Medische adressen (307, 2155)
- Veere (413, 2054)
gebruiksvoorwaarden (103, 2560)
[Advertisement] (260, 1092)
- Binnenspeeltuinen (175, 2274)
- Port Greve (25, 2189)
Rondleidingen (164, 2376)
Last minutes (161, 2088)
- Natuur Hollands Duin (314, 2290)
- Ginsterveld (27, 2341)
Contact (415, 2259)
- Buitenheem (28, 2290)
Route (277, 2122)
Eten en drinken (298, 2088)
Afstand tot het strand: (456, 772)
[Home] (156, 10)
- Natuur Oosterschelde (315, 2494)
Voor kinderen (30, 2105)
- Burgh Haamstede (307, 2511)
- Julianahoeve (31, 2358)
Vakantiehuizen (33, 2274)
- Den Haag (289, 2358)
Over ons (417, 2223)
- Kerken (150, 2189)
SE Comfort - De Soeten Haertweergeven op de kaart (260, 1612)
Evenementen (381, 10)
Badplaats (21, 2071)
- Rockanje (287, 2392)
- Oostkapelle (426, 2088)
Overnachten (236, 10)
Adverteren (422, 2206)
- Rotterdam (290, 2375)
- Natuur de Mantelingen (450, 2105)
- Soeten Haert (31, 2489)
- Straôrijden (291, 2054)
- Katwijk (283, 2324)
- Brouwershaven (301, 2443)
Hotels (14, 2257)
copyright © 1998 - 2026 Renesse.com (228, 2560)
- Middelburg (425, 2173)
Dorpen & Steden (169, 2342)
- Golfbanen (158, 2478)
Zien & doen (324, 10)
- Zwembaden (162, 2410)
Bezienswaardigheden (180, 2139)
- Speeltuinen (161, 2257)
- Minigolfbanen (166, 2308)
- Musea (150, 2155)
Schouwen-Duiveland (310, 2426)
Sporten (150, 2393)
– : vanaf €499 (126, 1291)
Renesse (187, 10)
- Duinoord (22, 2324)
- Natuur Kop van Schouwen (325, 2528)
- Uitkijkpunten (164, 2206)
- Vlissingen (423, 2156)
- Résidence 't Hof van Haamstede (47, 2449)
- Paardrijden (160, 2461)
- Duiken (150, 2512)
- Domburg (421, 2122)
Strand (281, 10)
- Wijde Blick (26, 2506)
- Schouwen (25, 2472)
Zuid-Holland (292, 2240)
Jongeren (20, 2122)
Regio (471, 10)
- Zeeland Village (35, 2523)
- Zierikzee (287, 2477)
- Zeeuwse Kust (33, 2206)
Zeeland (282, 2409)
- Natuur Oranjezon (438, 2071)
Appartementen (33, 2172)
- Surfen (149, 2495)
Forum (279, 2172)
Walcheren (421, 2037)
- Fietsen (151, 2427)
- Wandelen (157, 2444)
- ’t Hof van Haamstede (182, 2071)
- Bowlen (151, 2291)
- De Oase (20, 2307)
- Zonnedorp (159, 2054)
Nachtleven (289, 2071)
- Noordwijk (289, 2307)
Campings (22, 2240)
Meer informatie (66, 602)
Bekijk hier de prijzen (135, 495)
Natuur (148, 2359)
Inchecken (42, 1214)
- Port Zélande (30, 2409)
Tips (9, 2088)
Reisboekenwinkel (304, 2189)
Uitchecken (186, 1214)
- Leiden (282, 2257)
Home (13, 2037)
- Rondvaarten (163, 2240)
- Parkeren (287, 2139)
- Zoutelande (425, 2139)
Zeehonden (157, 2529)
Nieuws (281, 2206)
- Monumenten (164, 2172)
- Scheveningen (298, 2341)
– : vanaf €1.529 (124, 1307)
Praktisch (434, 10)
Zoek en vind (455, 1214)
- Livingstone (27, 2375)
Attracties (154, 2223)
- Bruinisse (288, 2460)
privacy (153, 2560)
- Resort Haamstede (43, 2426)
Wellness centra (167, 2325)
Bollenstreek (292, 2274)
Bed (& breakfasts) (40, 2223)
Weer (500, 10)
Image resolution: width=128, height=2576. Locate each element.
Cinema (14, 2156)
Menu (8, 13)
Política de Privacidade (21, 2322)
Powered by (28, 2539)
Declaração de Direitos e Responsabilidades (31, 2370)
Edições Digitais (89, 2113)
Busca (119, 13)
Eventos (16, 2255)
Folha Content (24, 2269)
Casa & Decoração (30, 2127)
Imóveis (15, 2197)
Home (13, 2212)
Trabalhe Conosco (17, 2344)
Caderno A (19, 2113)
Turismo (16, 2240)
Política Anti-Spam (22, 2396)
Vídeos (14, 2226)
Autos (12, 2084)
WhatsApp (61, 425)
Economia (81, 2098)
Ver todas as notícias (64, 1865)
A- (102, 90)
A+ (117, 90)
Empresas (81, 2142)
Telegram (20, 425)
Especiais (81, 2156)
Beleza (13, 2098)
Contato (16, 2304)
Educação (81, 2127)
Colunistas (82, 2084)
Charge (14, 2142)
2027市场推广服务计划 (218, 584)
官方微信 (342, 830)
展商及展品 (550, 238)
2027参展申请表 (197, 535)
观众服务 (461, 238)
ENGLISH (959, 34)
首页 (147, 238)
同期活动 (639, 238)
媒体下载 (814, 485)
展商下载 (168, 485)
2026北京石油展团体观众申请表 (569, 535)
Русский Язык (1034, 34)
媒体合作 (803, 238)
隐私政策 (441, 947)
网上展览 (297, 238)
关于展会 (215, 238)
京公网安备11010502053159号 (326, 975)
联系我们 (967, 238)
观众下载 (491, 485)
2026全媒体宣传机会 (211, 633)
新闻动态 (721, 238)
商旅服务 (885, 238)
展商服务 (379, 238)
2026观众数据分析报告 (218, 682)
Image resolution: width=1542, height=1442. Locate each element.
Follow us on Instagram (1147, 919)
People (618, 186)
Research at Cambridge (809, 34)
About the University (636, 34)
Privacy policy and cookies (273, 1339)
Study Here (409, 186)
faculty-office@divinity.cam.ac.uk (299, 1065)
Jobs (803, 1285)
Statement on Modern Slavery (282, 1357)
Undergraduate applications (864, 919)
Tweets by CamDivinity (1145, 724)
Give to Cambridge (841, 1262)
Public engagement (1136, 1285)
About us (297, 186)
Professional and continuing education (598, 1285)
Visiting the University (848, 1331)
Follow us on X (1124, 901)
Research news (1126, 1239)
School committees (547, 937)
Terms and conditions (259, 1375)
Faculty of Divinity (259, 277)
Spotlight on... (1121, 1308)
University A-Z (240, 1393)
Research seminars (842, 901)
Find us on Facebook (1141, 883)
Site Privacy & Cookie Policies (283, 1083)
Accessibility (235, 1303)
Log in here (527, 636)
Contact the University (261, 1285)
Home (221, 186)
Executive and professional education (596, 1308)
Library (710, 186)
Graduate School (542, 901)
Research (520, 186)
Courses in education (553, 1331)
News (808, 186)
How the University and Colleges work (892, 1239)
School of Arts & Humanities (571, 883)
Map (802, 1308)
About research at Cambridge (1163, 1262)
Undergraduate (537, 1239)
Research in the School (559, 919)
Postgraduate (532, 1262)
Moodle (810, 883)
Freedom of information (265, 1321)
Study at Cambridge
★ ★ ★ ★ ★
:: TASK DETAILS ::
Extract every item above without changing a character, keeping one per line.

:: REPLY ::
Medische adressen (307, 2155)
- Veere (413, 2054)
gebruiksvoorwaarden (103, 2560)
[Advertisement] (260, 1092)
- Binnenspeeltuinen (175, 2274)
- Port Greve (25, 2189)
Rondleidingen (164, 2376)
Last minutes (161, 2088)
- Natuur Hollands Duin (314, 2290)
- Ginsterveld (27, 2341)
Contact (415, 2259)
- Buitenheem (28, 2290)
Route (277, 2122)
Eten en drinken (298, 2088)
Afstand tot het strand: (456, 772)
[Home] (156, 10)
- Natuur Oosterschelde (315, 2494)
Voor kinderen (30, 2105)
- Burgh Haamstede (307, 2511)
- Julianahoeve (31, 2358)
Vakantiehuizen (33, 2274)
- Den Haag (289, 2358)
Over ons (417, 2223)
- Kerken (150, 2189)
SE Comfort - De Soeten Haertweergeven op de kaart (260, 1612)
Evenementen (381, 10)
Badplaats (21, 2071)
- Rockanje (287, 2392)
- Oostkapelle (426, 2088)
Overnachten (236, 10)
Adverteren (422, 2206)
- Rotterdam (290, 2375)
- Natuur de Mantelingen (450, 2105)
- Soeten Haert (31, 2489)
- Straôrijden (291, 2054)
- Katwijk (283, 2324)
- Brouwershaven (301, 2443)
Hotels (14, 2257)
copyright © 1998 - 2026 Renesse.com (228, 2560)
- Middelburg (425, 2173)
Dorpen & Steden (169, 2342)
- Golfbanen (158, 2478)
Zien & doen (324, 10)
- Zwembaden (162, 2410)
Bezienswaardigheden (180, 2139)
- Speeltuinen (161, 2257)
- Minigolfbanen (166, 2308)
- Musea (150, 2155)
Schouwen-Duiveland (310, 2426)
Sporten (150, 2393)
– : vanaf €499 (126, 1291)
Renesse (187, 10)
- Duinoord (22, 2324)
- Natuur Kop van Schouwen (325, 2528)
- Uitkijkpunten (164, 2206)
- Vlissingen (423, 2156)
- Résidence 't Hof van Haamstede (47, 2449)
- Paardrijden (160, 2461)
- Duiken (150, 2512)
- Domburg (421, 2122)
Strand (281, 10)
- Wijde Blick (26, 2506)
- Schouwen (25, 2472)
Zuid-Holland (292, 2240)
Jongeren (20, 2122)
Regio (471, 10)
- Zeeland Village (35, 2523)
- Zierikzee (287, 2477)
- Zeeuwse Kust (33, 2206)
Zeeland (282, 2409)
- Natuur Oranjezon (438, 2071)
Appartementen (33, 2172)
- Surfen (149, 2495)
Forum (279, 2172)
Walcheren (421, 2037)
- Fietsen (151, 2427)
- Wandelen (157, 2444)
- ’t Hof van Haamstede (182, 2071)
- Bowlen (151, 2291)
- De Oase (20, 2307)
- Zonnedorp (159, 2054)
Nachtleven (289, 2071)
- Noordwijk (289, 2307)
Campings (22, 2240)
Meer informatie (66, 602)
Bekijk hier de prijzen (135, 495)
Natuur (148, 2359)
Inchecken (42, 1214)
- Port Zélande (30, 2409)
Tips (9, 2088)
Reisboekenwinkel (304, 2189)
Uitchecken (186, 1214)
- Leiden (282, 2257)
Home (13, 2037)
- Rondvaarten (163, 2240)
- Parkeren (287, 2139)
- Zoutelande (425, 2139)
Zeehonden (157, 2529)
Nieuws (281, 2206)
- Monumenten (164, 2172)
- Scheveningen (298, 2341)
– : vanaf €1.529 (124, 1307)
Praktisch (434, 10)
Zoek en vind (455, 1214)
- Livingstone (27, 2375)
Attracties (154, 2223)
- Bruinisse (288, 2460)
privacy (153, 2560)
- Resort Haamstede (43, 2426)
Wellness centra (167, 2325)
Bollenstreek (292, 2274)
Bed (& breakfasts) (40, 2223)
Weer (500, 10)
Image resolution: width=128, height=2576. Locate each element.
Cinema (14, 2156)
Menu (8, 13)
Política de Privacidade (21, 2322)
Powered by (28, 2539)
Declaração de Direitos e Responsabilidades (31, 2370)
Edições Digitais (89, 2113)
Busca (119, 13)
Eventos (16, 2255)
Folha Content (24, 2269)
Casa & Decoração (30, 2127)
Imóveis (15, 2197)
Home (13, 2212)
Trabalhe Conosco (17, 2344)
Caderno A (19, 2113)
Turismo (16, 2240)
Política Anti-Spam (22, 2396)
Vídeos (14, 2226)
Autos (12, 2084)
WhatsApp (61, 425)
Economia (81, 2098)
Ver todas as notícias (64, 1865)
A- (102, 90)
A+ (117, 90)
Empresas (81, 2142)
Telegram (20, 425)
Especiais (81, 2156)
Beleza (13, 2098)
Contato (16, 2304)
Educação (81, 2127)
Colunistas (82, 2084)
Charge (14, 2142)
2027市场推广服务计划 (218, 584)
官方微信 (342, 830)
展商及展品 (550, 238)
2027参展申请表 (197, 535)
观众服务 (461, 238)
ENGLISH (959, 34)
首页 (147, 238)
同期活动 (639, 238)
媒体下载 (814, 485)
展商下载 (168, 485)
2026北京石油展团体观众申请表 (569, 535)
Русский Язык (1034, 34)
媒体合作 (803, 238)
隐私政策 (441, 947)
网上展览 (297, 238)
关于展会 (215, 238)
京公网安备11010502053159号 (326, 975)
联系我们 (967, 238)
观众下载 (491, 485)
2026全媒体宣传机会 (211, 633)
新闻动态 (721, 238)
商旅服务 (885, 238)
展商服务 (379, 238)
2026观众数据分析报告 (218, 682)
Image resolution: width=1542, height=1442. Locate each element.
Follow us on Instagram (1147, 919)
People (618, 186)
Research at Cambridge (809, 34)
About the University (636, 34)
Privacy policy and cookies (273, 1339)
Study Here (409, 186)
faculty-office@divinity.cam.ac.uk (299, 1065)
Jobs (803, 1285)
Statement on Modern Slavery (282, 1357)
Undergraduate applications (864, 919)
Tweets by CamDivinity (1145, 724)
Give to Cambridge (841, 1262)
Public engagement (1136, 1285)
About us (297, 186)
Professional and continuing education (598, 1285)
Visiting the University (848, 1331)
Follow us on X (1124, 901)
Research news (1126, 1239)
School committees (547, 937)
Terms and conditions (259, 1375)
Faculty of Divinity (259, 277)
Spotlight on... (1121, 1308)
University A-Z (240, 1393)
Research seminars (842, 901)
Find us on Facebook (1141, 883)
Site Privacy & Cookie Policies (283, 1083)
Accessibility (235, 1303)
Log in here (527, 636)
Contact the University (261, 1285)
Home (221, 186)
Executive and professional education (596, 1308)
Library (710, 186)
Graduate School (542, 901)
Research (520, 186)
Courses in education (553, 1331)
News (808, 186)
How the University and Colleges work (892, 1239)
School of Arts & Humanities (571, 883)
Map (802, 1308)
About research at Cambridge (1163, 1262)
Undergraduate (537, 1239)
Research in the School (559, 919)
Postgraduate (532, 1262)
Moodle (810, 883)
Freedom of information (265, 1321)
Study at Cambridge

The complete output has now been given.